日本大百科全書(ニッポニカ) 「ジャーミー」の意味・わかりやすい解説
ジャーミー
じゃーみー
Nūr al-Dīn ‘Abd al-Ramān Jāmī
(1414―1492)
ペルシアの詩人、神秘主義者。イラン東部ホラサーン地方のジャーム生まれ。筆名はその地にちなんだもの。父はイスファハーン出身で、判事としてジャームの地に勤めたが、幼いジャーミーを連れてアフガニスタンのヘラートに移住。ジャーミーはヘラートのニザーミーヤ学院で学んだのち、サマルカンドでさらに高度の学問を修めた。ヘラート帰還後、著名な聖者サアド・ウッディーンに師事して神秘主義の道に入り、ヘラートにおけるナクシュバンディー派枢要の地歩を築き、指導的学者、詩人として活躍。ヘラートでティームール朝スルタン、フサイン・バイカラーusayn Bāyqarā(在位1469~1506)と、名宰相アリー・シール・ナワーイーAli-Shir Nava'i(1441―1501)の知遇を受け、かなりの勢力を得たが、自らは名利を追わず清貧に甘んじた。ヘラートにおいて偉大な生涯を終えたとき、王子たちが先を競って棺(ひつぎ)を担いだという。
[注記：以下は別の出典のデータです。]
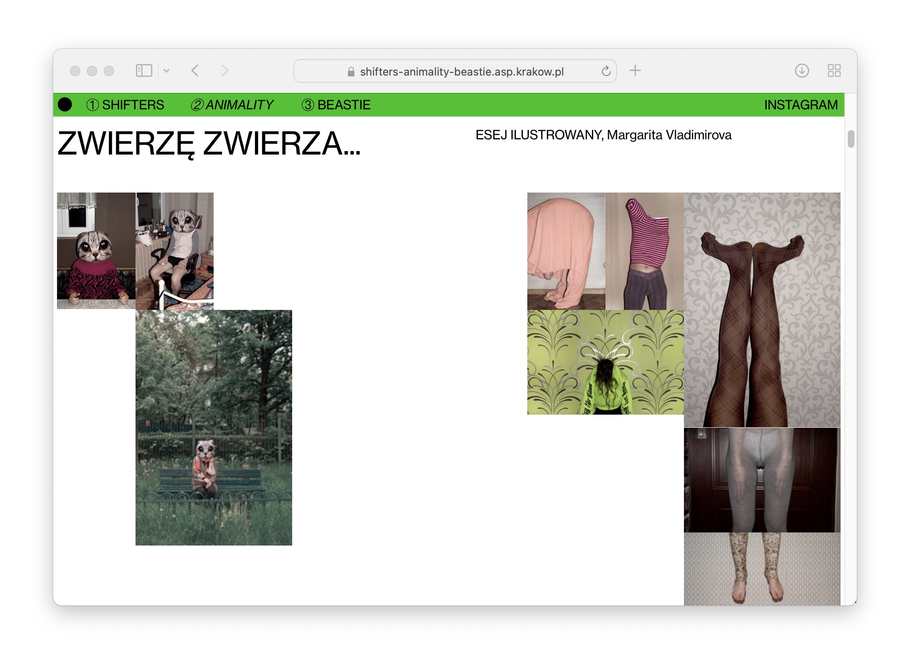
Task: Go forward with the right arrow
Action: 225,71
ペルシア古典文学時代の掉尾(とうび)を飾る大詩人として定評がある。ジャーミー自身、初めに叙情詩、ついで頌詩(しょうし)、四行詩を経て最後に叙事詩をつくったと自らの詩作過程を詠んでいる。代表作は『七つの王座』と題する七部作の長編叙事詩と、叙情詩、頌詩からなる『ジャーミー詩集』。七部作はいずれも神秘主義を基調とし、第一作『黄金の鎖』(1472)は哲学、倫理、宗教問題に関する作品。第二作『サラーマーンとアブサール』(1480)は比喩(ひゆ)ロマンス詩。第三作『自由な民への贈物』(1481)は道徳、哲学詩。第四作『敬虔(けいけん)な者たちの数珠(じゅず)』(1482)は教訓詩。第五作『ユースフとズライハー』(1483)は七部作のなかでもっとも知られるロマンス詩。第六作『ライラーとマジュヌーン』(1484)はアラビアの悲恋詩。第七作『アレクサンダーの英知の書』(1485)は教訓詩である。彼の作品は古典詩の遺産に負うところが多いが、神秘主義手法によるロマンス詩は高く評価されている。
散文作品の代表作は神秘主義聖者の伝記集『親交の息吹』(1478)とペルシア詩人伝『春の園』(1487)。前者には約600人の神秘主義聖者が登場し、神秘主義の貴重な資料として注目される。